I blog to learn from my writing and to share. Today, you can skip straight to the sharing bit clicking straight to the “lets play catch” website and signing up to Hal Macomber's mini email course, which I recommend at the end of this blog. Or, you can continue reading and get there just a few minutes later.
A few years ago I came across Hal Macomber’s Reforming Project Management weblog. This was in the days before XML feeds, RSS and bloglines but I was checking his blog every day to pickup his latest gem. Hal seemed, to me, to have GOT what I was trying to GET: he was practice lean thinking, he was well versed in Goldratt’s stuff, he was doing it and he was writing about it. Over the years we have become good email buddies. Even though he doesn’t blog so much these days my respect continues to grow.
Enough gushing. In a few moments, I want to point you to Hal’s latest freebie offering – a mini-email-course – but before doing that I want to tell you my story.
One day I was looking through Hal’s “About Hal” section on his website and I was intrigued when he said that his “preoccupation with operations effectiveness finally paid off when [I] learned about workflow, Fernando Flores' linguistic-action reinterpretation of work.” What?, I thought, A guru I don’t know about? I hunted around the web for more info on Flores but I didn’t find bugger all (apart from this fastcompany article that points out he was once Chile’s Finance minister and a political prisoner and these two WSJ articles). I found a couple of books on amazon.com (here and here), both of which are – to be honest – fairly hard going.
Intrigued, I was, ignorant I remained.
At about the same time I discovered the Agile Software Development movement and bumped into my now good friend Hubert Smits through the AgileScotland group which he had started (and I now run). It turned out that Hubert was working for Vision a Irish-owned consulting company that not only practiced the Flores' stuff but now owned BDA, the company started by Flores. Hubert told me more about Flores' work, I met his boss, we chatted, months passed, one thing led to another, and now – since February – I’m working for them on contract. My boss and good mate Jorge has been sharing the Flores' stuff and I’ve picked up bits and pieces as I go. I see why Hal was impressed:. Flores' theories and practices make things work. He has filled a gap in my own knowledge that I truly didn’t even know was missing.

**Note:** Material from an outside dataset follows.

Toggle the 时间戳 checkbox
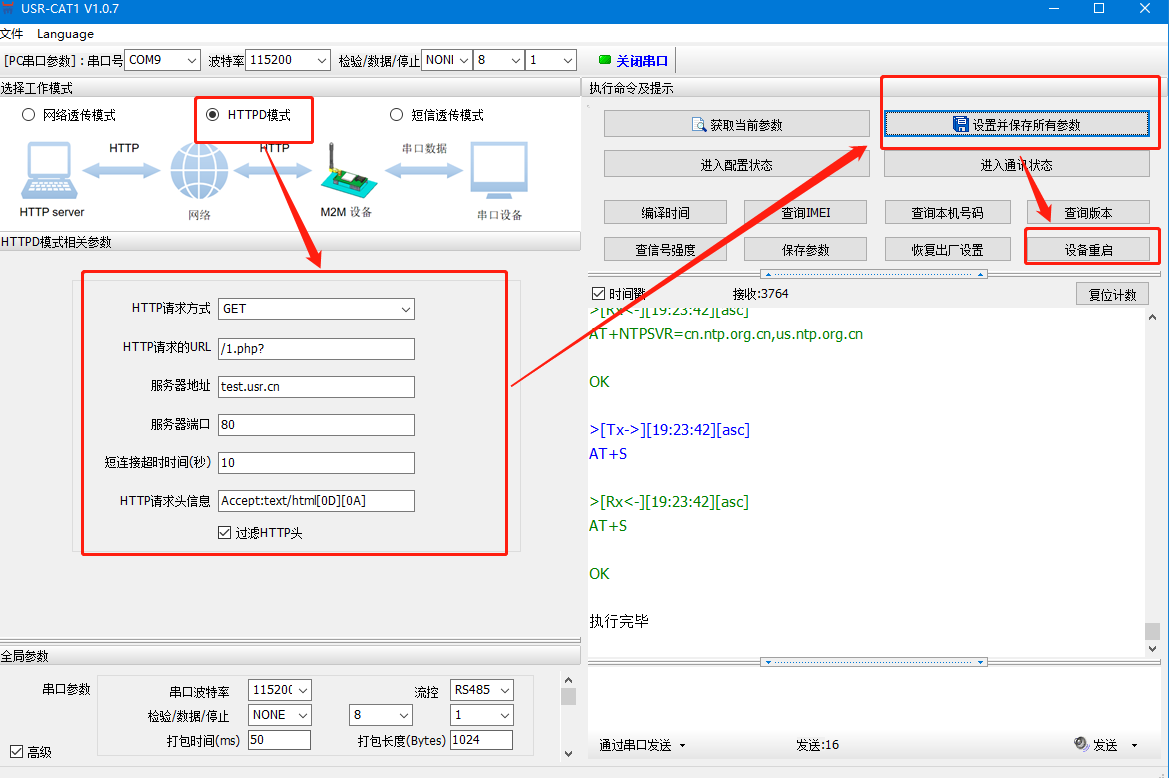 (599, 294)
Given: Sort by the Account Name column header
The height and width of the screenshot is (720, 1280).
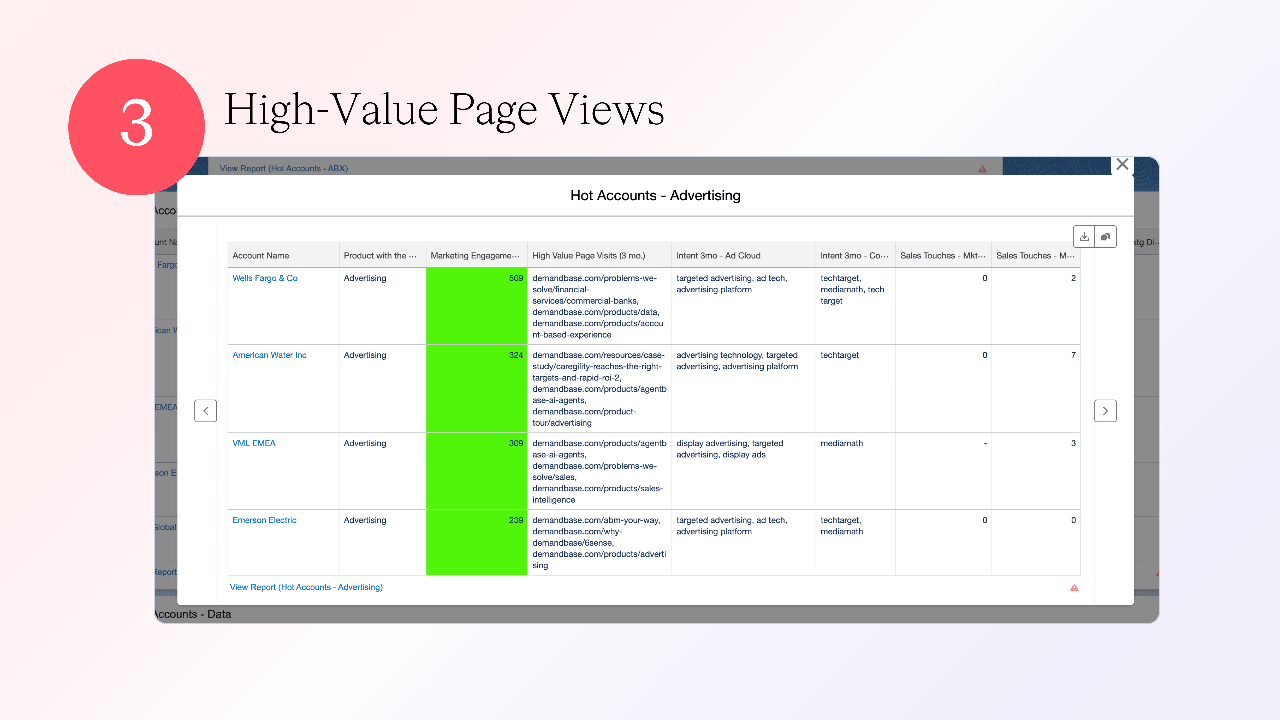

I’m still an amateur, but Flores’ stuff revolves around conversations, commitments and trust. To put in my simplistic words, it is much easier to manage if people make good commitments that keep. If they keep their commitments then trust develops. High trust organizations need less ceremony, paperwork and bureaucracy to keep things flowing. Conversely, in organizations where people don’t keep their commitments, there is generally low trust, the costs of enforcing commitments are high and they are very hard to manage. Contrast a software development team that keeps its commitments by delivering projects on time and budget with one that doesn’t. Where would you rather work? Which would you rather have as your supplier? Which has the most paper work? Which team’s customer tries to drive productivity by enforcing arbitrary deadlines?
This trust, commitment, conversation stuff kinda obvious I suppose, but it’s not so easy in practice because most of us aren’t taught how to do it. Some of us do this intuitively (not me, to be fair), but what Flores did was figure out a framework for having conversations that result in kept commitments and build trust.
I’ve nicked the following diagram from vision's website that shows what is known by Flores devotees as “the loop”. It shows the typical flow of a conversation.

What this simplified version of the diagram doesn’t show is the many ways and places where the conversation can go wrong. But it’s not hard to fill in the gaps: think of a recent conversation you had where either you made a commitment or one was given to you, match it to the diagram, then think of all the ways it went wrong or might still go wrong. One of the killer problems, for example, in software development is “requirements ambiguity” which in terms of “the loop” happens when the “Conditions of Satisfaction” aren’t clear. Writing the tests for each requirement before building the code and prototyping both clarify the “conditions of satisfaction”, bypassing much ambiguity and preventing lots of expensive rework. [And this is, of course, horrendously easier to do in an iterative/incremental/agile environment than a waterfall environment – have you ever tried to write all of the tests for a 150 page requirements document, up front, when the requirements keep changing all the time?].
Now, finally, back to Hal Macomber. Hal has recently come up with a FREE mini-email-course “lets play catch”, which teaches the fundamentals of “the loop”. Each day he sends a series of brief, daily emails with explanation and simple actions for you to do. He also gives you access to an hour long MP3 webcast which is worth its weight in gold. Maybe one day he’ll write a book about it.
Warning: this is another one of those things, like google, that on the face of it appears simple and “common sense” and so, you might be inclined to undervalued it. Don’t.